Whether you notice it or not, you’re told what to like, who to like and who to side with. You may not notice it and you may even think the news you read is accurate. Perhaps you will never even question the information that crosses your desk, passes by as banners at the bottom of the TV screen or appears as headlines in the national newspaper of your choice.
The reality is your reality is distorted.
Take, for example, the front page of the New York Times on Sept. 1st. On that page you would find coverage of a suicide bombing in Beersheba, which killed many people and wounded more after two buses were targeted. The story would be hard to miss placed on the front page.
A week later Israeli helicopters fired rockets into Gaza killing 15 Palestinians. The next morning I picked up the New York Times again and began looking for the coverage of this story. Page after page I turned and a feeling of disgust grew inside me. This feeling wasn’t caused by not seeing coverage of the attack on the front page, rather, I felt disgusted because I naively still had hope to see it there. Something inside me knew exactly where I could find it. When I reached page A12, the last page of the international news section, I found it. A 500 word blurb about 15 dead Palestinians appeared on the lower right corner as if the article was just barely newsworthy. It appeared directly below an article about Israeli weapons technology.
The divide between Israelis and Palestinians is not only a border, not only a racist wall, but it also exists in the marketing of our news and at the center of our moral conscience. Fifteen people were killed, however, depending on which side they were from will determine whether or not the deaths of those human beings were newsworthy.
Palestinians are not perceived as less human on the pages of our papers and on our television screens. They are portrayed as unworthy. The constant barrage of media empires has implanted a racist bias into our morality, which we may not even notice.
Also, in last weeks New York Times, I read a headline that left me thinking. It read, “Despair and anger at Russians give rise to suicide attacks,” heading a story in the center of the front page. I could not help but imagine a slightly different headline. I envisioned the page displaying, “Despair and anger at Israelis give rise to suicide attacks,” but such a headline exists only in the imagination.
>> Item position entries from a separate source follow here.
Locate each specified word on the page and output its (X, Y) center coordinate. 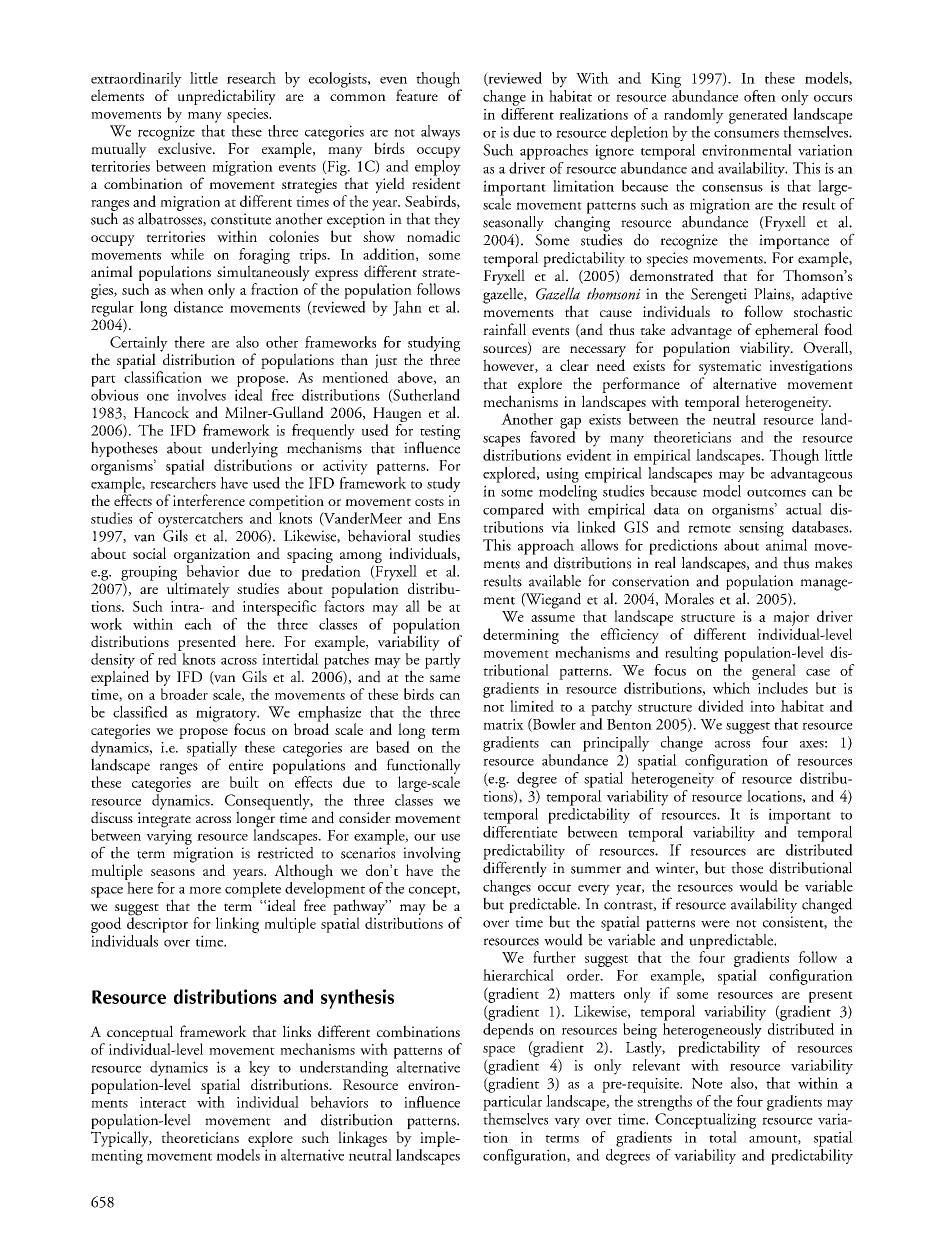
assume (553, 618)
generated (758, 116)
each (198, 624)
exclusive (186, 147)
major (791, 618)
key (259, 1070)
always (440, 132)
There seems to be a constant effort to dehumanize Palestinians, to make it seem as if any action taken by Palestinians is the cause of some morally corrupt society or some evil inhuman force. The headline, which explained the terror in Russia as a result of Russian oppression of Chechnyans, would never be used to explain the violence in the Palestinian conflict.
Reading about the “black widows”, a name given to a group of Chechnyan woman who resist Russian oppression after loosing their husbands or children in war, made me think of Palestinian mothers who have lost husbands and in many cases several children to Israel’s Kafkain apparatus.
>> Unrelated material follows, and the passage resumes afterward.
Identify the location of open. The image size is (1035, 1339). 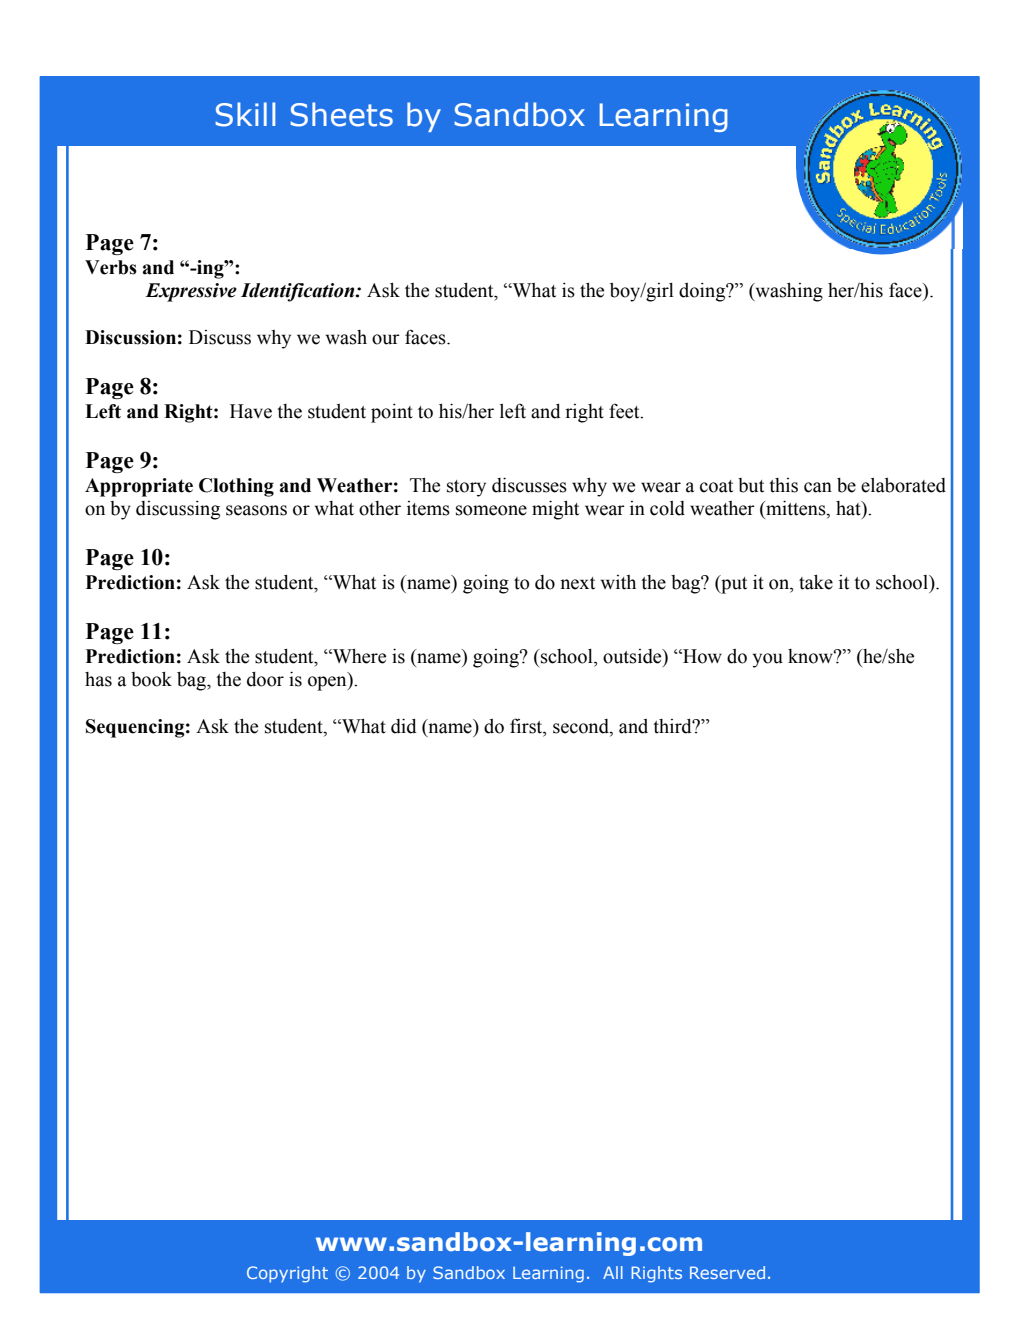
(328, 683).
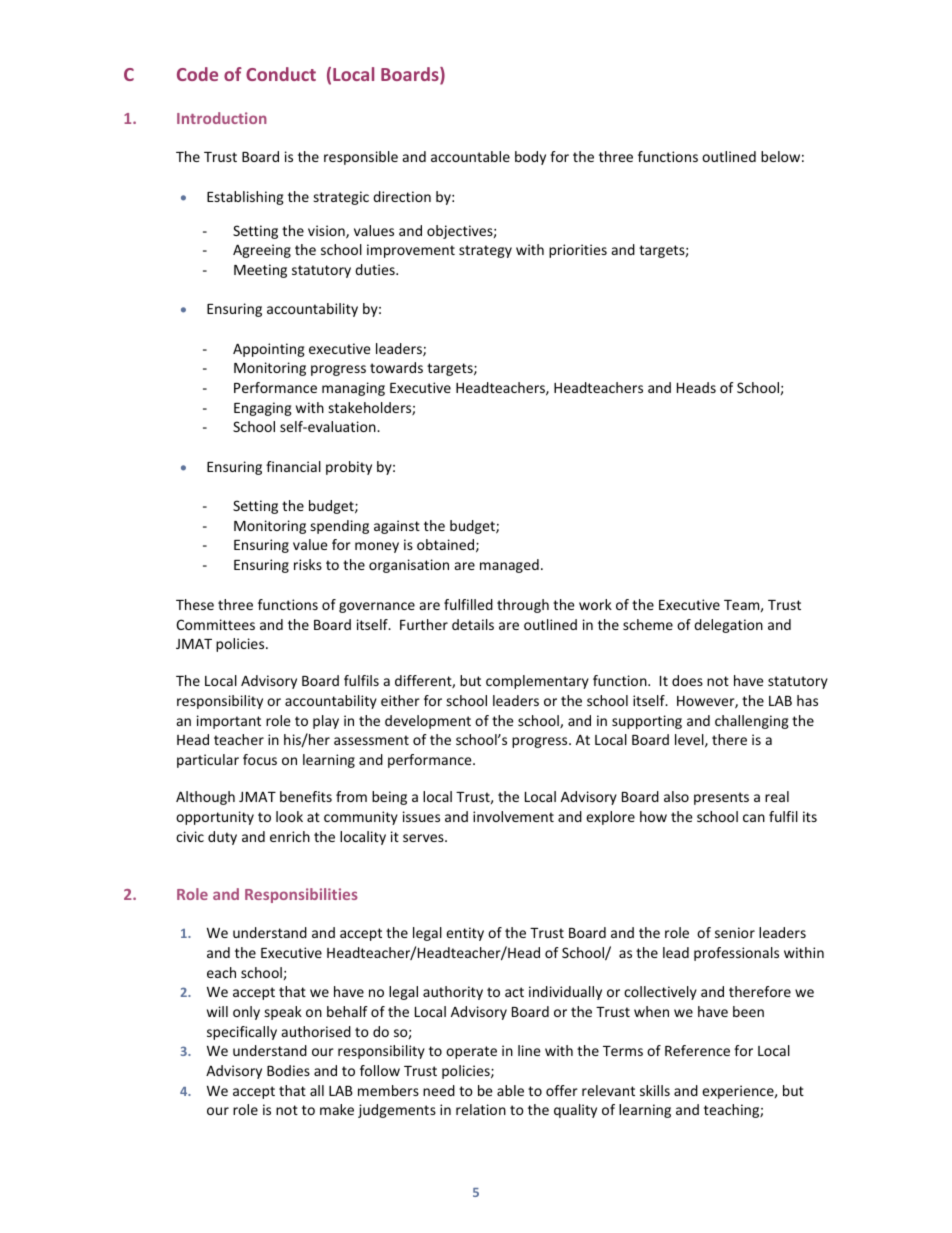 This screenshot has height=1233, width=952. I want to click on priorities, so click(578, 251).
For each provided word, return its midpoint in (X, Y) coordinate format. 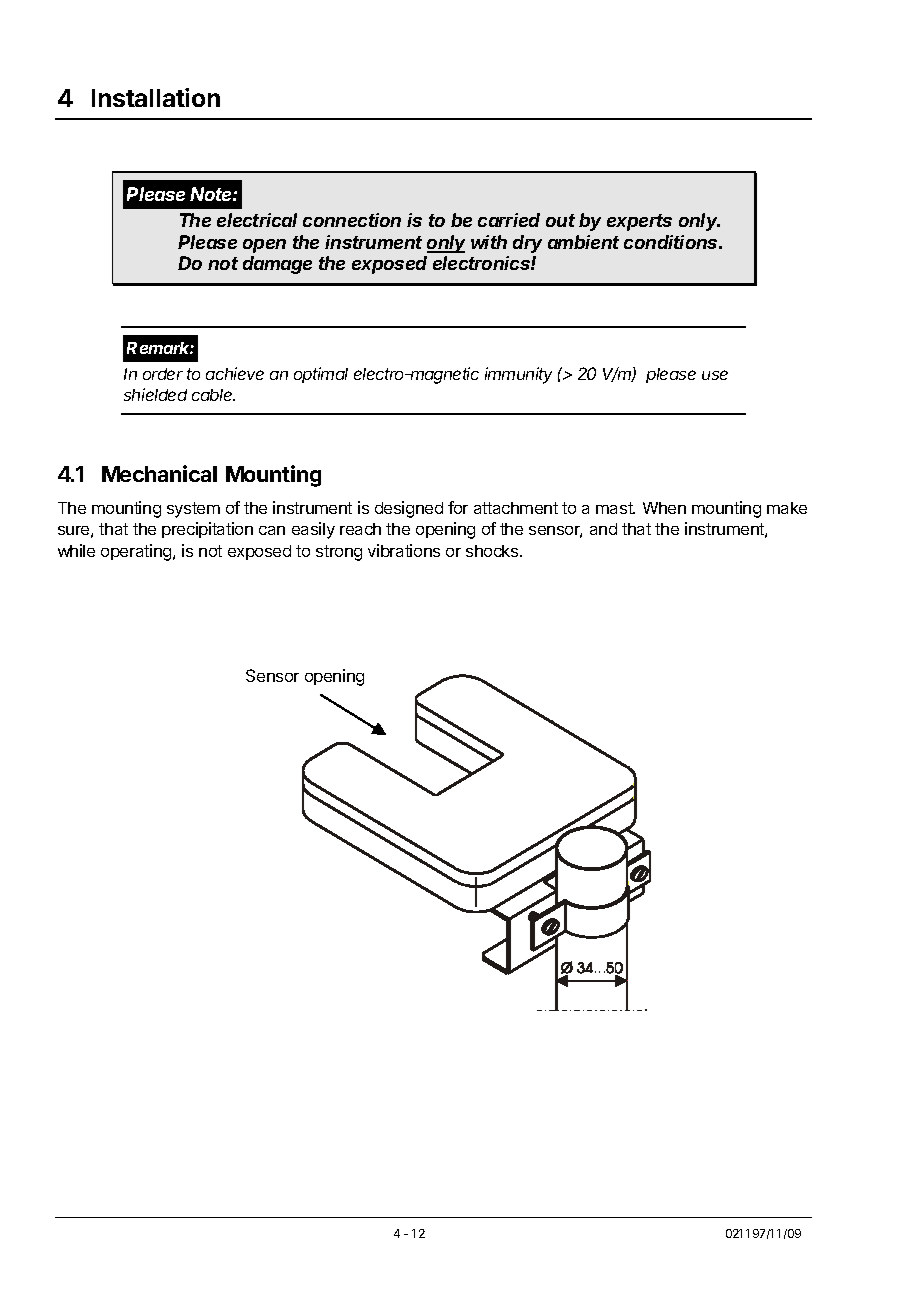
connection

On the news you may here about Palestinian suicide bombers, which some media outlets call, “homicide bombers,” in an attempt to completely erase the Palestinian from the story as to avoid mention of his history, his struggle and his desperation. Perhaps you may have even seen news clips of a recently dead suicide bomber reading his last testament in front of some Arabic script, he may even have his head wrapped with a Palestinian kuffiyeh, but rarely will you ever here what he is saying.
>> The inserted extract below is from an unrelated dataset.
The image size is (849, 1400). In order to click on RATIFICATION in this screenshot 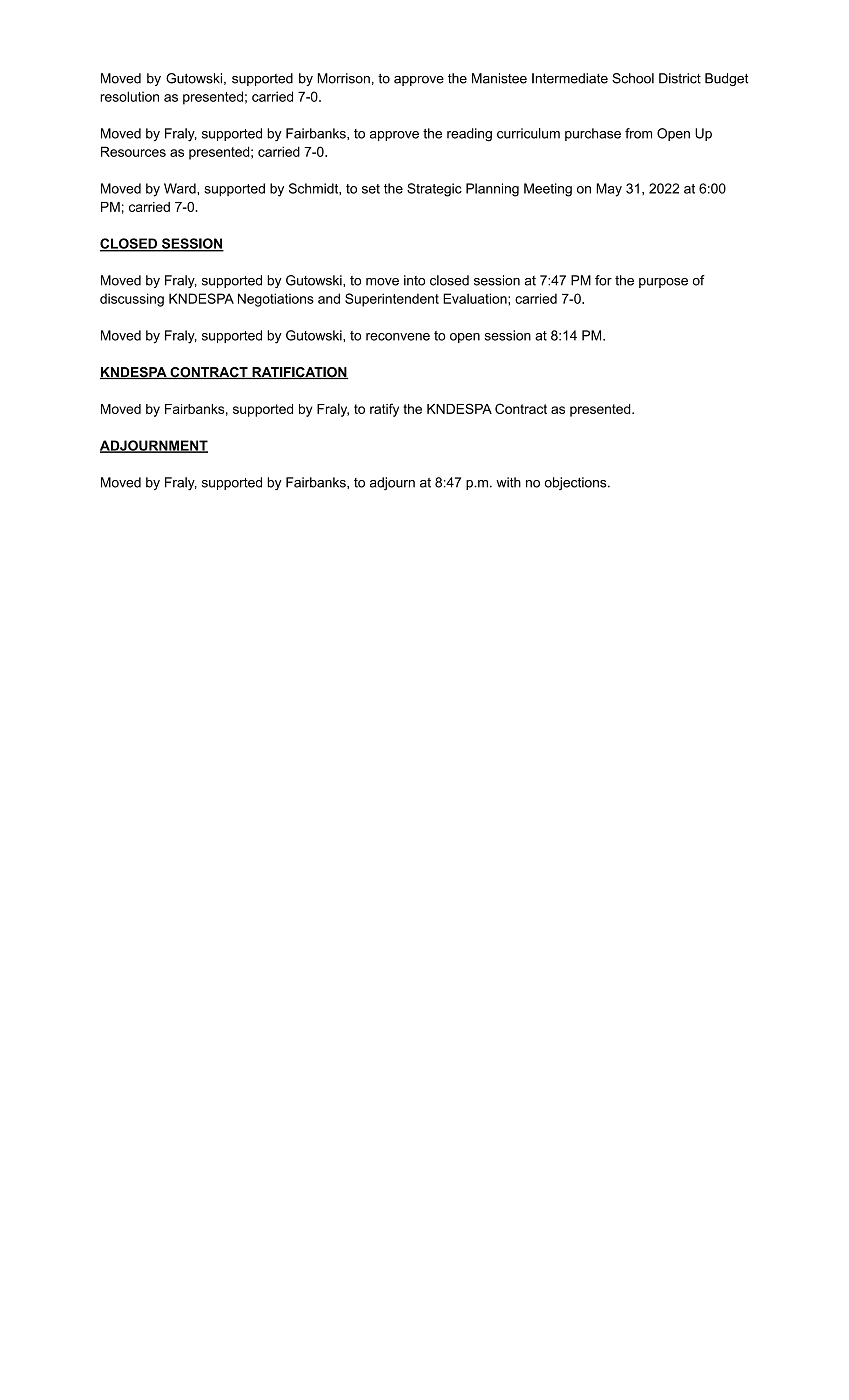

The speeches, which are in Arabic and rarely translated, usually detail a personal story. These are stories of desperation, stories of deaths, of a person who has lost a mother, or a child or a brother. These are the stories of the occupied, the humiliated and the dismayed. These are the stories of millions of Palestinians and these are precisely the stories that are kept from us to completely dehumanize the Palestinian in every way possible.
The deaths in Gaza were reported, which is better than many other incidents that never make it to the newsworthy pile in the editor’s room. Hundreds of Palestinians die without even being mentioned as numerals in our daily press. A wonderful website, www.ifamericansknew.org, details the media coverage in several newspapers and displays the racist coverage which skews our public opinion about the unabashedly horrific policies of the state of Israel. On the site you will see results of studies done comparing actual deaths to deaths reported, the difference is more than startling.
If Americans knew, the situation in Palestine would be much different, but the problem is they don’t. The hurdles to truth that the media places before us require near Olympian endurance to overcome, but if you are like me, you will start reading your news section from page A12 and work your way to the front.
Yousef Munayyer is a Collegian editor.